Liz Ragland '10 has ties to '94 graduate (1794, that is)

March 20, 2007


Liz Ragland '10 holds the original minutes of the Belles Lettres Society that list her ancestor Randal McGavock (class of 1794) as a member of the debating team that included Roger Brooke Taney.

Liz Ragland '10 is majoring in French and studio art at Dickinson College but is a living reminder of early American history.

Ragland, of Columbia, Md., is a descendant of Randal McGavock, a 1794 graduate who frequently debated on campus with his friend, Roger Brooke Taney, class of 1795. Taney would go on to become chief justice of the U.S. Supreme Court and, in 1857, write the majority opinion in the infamous Dred Scott case.

McGavock had a fulfilling life, certainly one that was less controversial than Taney's. Fairly or not, Taney secured his legacy with Dred Scott by ruling that American blacks, whether or not they were slaves, were "beings of an inferior order, and altogether unfit to associate with the white race, either in social or political relations, and so far inferior that they had no rights which the white man was bound to respect."

Ragland learned of her Dickinson connection to McGavock from her father, Stuart Ragland III, a genealogy buff who traced his family roots to southwest Scotland and Ireland.

"I thought it was really amusing," said Ragland, who is McGavock's great-great-great-great-great granddaughter. "My father joked that I should have included the legacy in my application." Ragland's father also told her that McGavock and Taney were friends, a relationship confirmed by Belles Lettres Society archival records at the Waidner-Spahr Library.

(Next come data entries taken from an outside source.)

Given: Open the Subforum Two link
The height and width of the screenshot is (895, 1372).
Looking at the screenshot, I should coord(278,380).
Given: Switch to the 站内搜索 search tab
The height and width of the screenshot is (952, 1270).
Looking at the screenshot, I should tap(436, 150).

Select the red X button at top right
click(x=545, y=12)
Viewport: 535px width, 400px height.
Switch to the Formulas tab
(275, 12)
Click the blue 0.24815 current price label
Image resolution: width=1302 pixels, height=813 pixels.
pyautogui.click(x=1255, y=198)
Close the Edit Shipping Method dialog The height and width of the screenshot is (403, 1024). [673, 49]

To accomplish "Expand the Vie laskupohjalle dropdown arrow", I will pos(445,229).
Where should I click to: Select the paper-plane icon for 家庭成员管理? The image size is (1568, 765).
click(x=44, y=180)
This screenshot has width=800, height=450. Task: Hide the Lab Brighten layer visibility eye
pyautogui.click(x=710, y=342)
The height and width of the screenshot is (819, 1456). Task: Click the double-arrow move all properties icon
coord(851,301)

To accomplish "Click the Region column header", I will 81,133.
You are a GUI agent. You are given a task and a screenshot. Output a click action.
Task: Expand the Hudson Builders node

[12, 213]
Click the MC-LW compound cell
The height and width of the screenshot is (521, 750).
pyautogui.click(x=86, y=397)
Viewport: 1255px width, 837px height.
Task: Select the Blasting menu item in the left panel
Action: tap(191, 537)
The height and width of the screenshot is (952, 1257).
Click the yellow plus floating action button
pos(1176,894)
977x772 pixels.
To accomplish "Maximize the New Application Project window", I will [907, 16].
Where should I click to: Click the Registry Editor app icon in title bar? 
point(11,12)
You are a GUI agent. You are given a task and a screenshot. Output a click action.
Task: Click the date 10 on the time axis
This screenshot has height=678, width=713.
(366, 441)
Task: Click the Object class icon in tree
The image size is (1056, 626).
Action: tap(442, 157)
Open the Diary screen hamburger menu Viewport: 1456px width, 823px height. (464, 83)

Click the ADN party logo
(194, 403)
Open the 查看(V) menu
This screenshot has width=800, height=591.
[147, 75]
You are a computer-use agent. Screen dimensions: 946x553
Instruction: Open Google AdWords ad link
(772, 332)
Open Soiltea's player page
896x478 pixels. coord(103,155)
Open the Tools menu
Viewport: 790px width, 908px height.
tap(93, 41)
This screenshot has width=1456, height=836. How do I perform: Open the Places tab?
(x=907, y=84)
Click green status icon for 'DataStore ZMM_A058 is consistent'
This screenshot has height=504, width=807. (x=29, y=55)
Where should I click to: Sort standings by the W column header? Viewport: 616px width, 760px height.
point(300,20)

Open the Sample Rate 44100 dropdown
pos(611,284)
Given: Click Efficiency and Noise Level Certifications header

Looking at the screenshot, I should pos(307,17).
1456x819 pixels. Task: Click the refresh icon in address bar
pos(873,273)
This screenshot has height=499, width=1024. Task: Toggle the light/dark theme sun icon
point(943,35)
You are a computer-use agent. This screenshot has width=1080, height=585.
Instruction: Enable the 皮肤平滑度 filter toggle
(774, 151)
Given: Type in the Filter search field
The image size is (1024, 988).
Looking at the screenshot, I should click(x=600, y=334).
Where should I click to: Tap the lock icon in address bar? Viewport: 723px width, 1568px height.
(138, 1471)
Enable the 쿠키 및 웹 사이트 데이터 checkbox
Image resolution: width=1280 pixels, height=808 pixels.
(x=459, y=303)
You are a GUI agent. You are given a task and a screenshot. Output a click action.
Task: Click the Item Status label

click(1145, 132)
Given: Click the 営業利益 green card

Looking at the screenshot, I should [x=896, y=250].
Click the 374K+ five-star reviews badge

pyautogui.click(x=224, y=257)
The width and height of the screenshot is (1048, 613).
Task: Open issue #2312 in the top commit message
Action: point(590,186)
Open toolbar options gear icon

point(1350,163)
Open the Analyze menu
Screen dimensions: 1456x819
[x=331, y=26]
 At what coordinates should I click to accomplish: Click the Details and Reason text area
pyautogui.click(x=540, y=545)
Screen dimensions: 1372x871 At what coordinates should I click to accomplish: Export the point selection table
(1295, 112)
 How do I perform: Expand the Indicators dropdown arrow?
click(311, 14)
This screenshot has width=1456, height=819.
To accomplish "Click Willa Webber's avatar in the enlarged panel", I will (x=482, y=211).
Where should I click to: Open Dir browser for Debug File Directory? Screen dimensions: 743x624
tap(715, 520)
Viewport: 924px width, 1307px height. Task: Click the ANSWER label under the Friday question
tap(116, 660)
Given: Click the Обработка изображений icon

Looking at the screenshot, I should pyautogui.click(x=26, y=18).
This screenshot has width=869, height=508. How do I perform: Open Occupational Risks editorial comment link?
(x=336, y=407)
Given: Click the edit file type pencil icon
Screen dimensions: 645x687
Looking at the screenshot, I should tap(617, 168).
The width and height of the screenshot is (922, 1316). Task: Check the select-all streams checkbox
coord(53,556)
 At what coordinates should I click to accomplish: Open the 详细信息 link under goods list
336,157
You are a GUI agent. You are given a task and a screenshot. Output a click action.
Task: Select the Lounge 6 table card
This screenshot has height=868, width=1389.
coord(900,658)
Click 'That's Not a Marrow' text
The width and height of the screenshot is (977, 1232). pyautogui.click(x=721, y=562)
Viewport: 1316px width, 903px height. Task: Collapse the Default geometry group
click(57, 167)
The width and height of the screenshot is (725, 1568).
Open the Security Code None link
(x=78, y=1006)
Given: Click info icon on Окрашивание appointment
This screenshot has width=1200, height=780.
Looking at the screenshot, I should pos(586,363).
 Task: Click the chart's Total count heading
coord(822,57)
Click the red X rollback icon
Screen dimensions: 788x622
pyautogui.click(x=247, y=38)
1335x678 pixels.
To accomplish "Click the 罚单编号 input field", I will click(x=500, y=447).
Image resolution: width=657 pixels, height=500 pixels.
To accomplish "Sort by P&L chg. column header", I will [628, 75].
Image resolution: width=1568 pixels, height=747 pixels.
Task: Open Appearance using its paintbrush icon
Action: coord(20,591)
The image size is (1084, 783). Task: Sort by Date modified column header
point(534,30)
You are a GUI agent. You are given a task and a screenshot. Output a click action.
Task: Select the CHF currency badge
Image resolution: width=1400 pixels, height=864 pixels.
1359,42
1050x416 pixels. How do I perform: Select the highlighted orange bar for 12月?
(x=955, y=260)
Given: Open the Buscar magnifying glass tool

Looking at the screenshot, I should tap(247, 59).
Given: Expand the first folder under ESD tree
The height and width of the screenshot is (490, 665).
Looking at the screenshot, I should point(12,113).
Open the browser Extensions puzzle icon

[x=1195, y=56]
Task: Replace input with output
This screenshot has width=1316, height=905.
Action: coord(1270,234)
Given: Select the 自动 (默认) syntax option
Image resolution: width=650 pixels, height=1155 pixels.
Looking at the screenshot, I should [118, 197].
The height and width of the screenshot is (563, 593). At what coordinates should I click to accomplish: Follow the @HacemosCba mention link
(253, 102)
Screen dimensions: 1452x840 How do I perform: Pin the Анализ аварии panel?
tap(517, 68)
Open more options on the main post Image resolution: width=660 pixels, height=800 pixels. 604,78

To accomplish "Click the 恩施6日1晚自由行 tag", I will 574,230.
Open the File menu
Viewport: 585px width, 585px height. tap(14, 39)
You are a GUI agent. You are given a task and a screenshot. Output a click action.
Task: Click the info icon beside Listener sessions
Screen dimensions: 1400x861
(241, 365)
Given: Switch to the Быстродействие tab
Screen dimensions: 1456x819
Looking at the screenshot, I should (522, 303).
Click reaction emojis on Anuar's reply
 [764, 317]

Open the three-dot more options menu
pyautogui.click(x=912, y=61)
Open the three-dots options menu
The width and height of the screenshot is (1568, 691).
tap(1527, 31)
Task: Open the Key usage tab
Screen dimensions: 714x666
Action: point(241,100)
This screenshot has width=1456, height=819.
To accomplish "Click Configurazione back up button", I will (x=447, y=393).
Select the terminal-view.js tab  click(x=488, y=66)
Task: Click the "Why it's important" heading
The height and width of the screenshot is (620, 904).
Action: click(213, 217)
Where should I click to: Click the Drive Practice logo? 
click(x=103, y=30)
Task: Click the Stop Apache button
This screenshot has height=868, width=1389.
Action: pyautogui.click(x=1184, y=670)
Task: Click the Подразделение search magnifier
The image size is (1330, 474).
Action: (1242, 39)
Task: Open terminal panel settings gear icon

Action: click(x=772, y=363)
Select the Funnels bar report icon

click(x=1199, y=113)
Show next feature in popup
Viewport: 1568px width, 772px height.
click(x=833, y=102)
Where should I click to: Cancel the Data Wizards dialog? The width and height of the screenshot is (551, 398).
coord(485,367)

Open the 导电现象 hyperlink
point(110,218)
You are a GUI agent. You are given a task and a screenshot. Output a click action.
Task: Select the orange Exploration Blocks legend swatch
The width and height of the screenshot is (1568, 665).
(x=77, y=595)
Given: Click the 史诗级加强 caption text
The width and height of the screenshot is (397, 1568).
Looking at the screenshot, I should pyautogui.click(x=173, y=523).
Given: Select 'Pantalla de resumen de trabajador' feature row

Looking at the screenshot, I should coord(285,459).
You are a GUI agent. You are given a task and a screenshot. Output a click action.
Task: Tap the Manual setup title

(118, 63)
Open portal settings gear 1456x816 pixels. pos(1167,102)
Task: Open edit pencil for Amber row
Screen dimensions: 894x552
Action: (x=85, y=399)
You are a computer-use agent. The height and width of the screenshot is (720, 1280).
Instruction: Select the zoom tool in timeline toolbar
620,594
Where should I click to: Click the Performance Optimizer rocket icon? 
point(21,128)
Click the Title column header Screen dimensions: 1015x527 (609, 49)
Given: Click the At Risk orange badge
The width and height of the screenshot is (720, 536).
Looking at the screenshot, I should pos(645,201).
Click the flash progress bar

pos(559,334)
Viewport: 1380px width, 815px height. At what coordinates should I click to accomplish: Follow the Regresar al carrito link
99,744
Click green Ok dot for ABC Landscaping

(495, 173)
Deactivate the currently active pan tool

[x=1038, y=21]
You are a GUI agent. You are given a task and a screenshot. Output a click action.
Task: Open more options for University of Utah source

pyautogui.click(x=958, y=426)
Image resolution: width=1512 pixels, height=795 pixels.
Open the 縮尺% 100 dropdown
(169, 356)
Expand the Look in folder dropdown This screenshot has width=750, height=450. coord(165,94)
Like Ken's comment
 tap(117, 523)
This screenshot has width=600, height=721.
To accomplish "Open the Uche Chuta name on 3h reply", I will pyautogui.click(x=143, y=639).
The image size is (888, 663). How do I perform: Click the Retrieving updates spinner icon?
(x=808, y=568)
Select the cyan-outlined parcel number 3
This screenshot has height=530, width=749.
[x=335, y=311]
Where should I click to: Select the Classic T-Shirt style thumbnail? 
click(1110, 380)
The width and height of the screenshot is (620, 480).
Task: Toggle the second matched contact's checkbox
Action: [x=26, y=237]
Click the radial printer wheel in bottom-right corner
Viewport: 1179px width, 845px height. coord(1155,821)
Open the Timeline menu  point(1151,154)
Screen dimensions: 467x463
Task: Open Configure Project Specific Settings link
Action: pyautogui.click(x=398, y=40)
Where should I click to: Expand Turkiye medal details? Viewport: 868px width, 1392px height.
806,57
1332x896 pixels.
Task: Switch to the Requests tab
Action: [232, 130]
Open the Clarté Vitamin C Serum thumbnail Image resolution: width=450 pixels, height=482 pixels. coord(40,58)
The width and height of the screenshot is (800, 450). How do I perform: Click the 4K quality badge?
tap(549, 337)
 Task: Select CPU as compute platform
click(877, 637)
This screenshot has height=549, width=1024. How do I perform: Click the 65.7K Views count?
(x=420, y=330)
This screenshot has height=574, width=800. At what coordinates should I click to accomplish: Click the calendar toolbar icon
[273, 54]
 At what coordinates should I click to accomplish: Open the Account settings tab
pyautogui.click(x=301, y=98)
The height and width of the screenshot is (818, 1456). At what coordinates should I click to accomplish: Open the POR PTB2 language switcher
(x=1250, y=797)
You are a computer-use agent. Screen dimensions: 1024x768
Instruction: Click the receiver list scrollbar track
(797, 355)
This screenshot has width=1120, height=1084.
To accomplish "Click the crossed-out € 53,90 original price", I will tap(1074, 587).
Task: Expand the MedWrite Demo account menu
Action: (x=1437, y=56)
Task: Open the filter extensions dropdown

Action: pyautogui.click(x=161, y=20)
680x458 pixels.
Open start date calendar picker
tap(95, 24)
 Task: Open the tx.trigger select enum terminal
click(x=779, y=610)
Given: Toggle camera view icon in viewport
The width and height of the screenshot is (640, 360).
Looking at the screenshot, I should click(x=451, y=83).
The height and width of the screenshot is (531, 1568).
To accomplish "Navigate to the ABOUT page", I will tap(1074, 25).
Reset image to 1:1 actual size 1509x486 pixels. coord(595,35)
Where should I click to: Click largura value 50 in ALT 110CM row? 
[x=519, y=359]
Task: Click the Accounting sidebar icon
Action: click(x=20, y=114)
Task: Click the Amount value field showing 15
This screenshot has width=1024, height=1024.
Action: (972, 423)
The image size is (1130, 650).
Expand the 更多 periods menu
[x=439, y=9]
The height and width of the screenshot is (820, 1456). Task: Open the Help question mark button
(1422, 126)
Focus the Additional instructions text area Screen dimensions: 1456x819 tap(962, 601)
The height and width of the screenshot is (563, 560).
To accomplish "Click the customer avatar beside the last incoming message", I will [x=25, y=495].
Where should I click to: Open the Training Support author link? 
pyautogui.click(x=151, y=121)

Belles Lettres Society member

"Fortunately for our knowledge of Randal, he joined on September 24, 1791, the Belles Lettres Society, one of the college literary organizations which dominated Dickinson undergraduate life for over a century," historian J. Roderick Heller III wrote in a 1988 research paper on McGavock, which is available in the library's Archives and Special Collections.

Belles Lettres Society minutes show that McGavock and Taney were avid debaters and that McGavock was late on more than one occasion to the debates—and even was fined once for not having a legitimate excuse for his tardiness.

On August 31, 1793, the organization's president allowed Taney and McGavock to select the next debate topic. They chose "Were the French justifiable in beheading Louis the 16?" After researching the topic during the next two weeks, the debaters met on Sept. 14 and aired their views. The judges unanimously agreed that the "French were justifiable in their conduct." In March 1793, they debated "Whether is (sic) the war now carrying on against the Indians just or not." The debate was described in the minutes as "warm" and was followed by a recommendation by debater William Adams, seconded by Taney, that no vote be taken.

"McGavock spoke for the affirmative and, since his father and brother had engaged in expeditions against the Shawnees, and his grandmother and uncle had been killed and scalped, we can imagine that McGavock spoke with feeling," Heller surmised.

Even emotionally draining topics were debated without rancor. "It would have been a very formal setting," said college archivist Jim Gerencser '93 as he and a visitor analyzed the meticulous handwriting in the yellowed, fragile Belles Lettres Society minutes.

Neither Taney nor McGavock participated in the May 3, 1794, debate on the topic "Ought women to participate in the government of a state or nation." (They ought not, the debate judges, all men, ruled unanimously.) They did, however, use their formidable debating skills to ponder the burning issue of July 20, 1793: "Whether do the puerile palpitations & fluttering fondness of boys and girls generally prevent the exercise of a pure and generous passion."

House scene of Civil War bloodbath

After college McGavock moved to Nashville, where he practiced law and helped his brother David, who held the powerful position of registrar of the Land Office from 1806 to 1838. According to Heller, McGavock's role "appears to have been one of quiet exercise of power in a society where land holdings, and legal proceedings related to land, were the principal avenues to wealth and prominence. His governmental influence was augmented by the McGavock family's social influence and successful land acquisition."

In 1811, McGavock married Sarah Dougherty Rogers, daughter of Revolutionary War veteran John Rogers. McGavock served as mayor of Nashville from 1824 to 1825, then moved to Williamson County, Tenn., where he built Carnton, a mansion on 2,000 acres.

McGavock died in 1844. Twenty years later, a Civil War battle took place in McGavock's Grove, which left an enduring imprint on Carnton mansion. Dying and wounded soldiers were brought to the house throughout the night of Nov. 30, 1864. By dawn, the mansion was drenched in blood, and five Confederate generals lay dead on the back porch.

Liz Ragland, who recently posed for a photograph with some of the college's documents regarding McGavock, said she is impressed by her family's historic legacy, but for now is focused on the present.

"I'm sure when I'm older I'll be more interested in that," she said.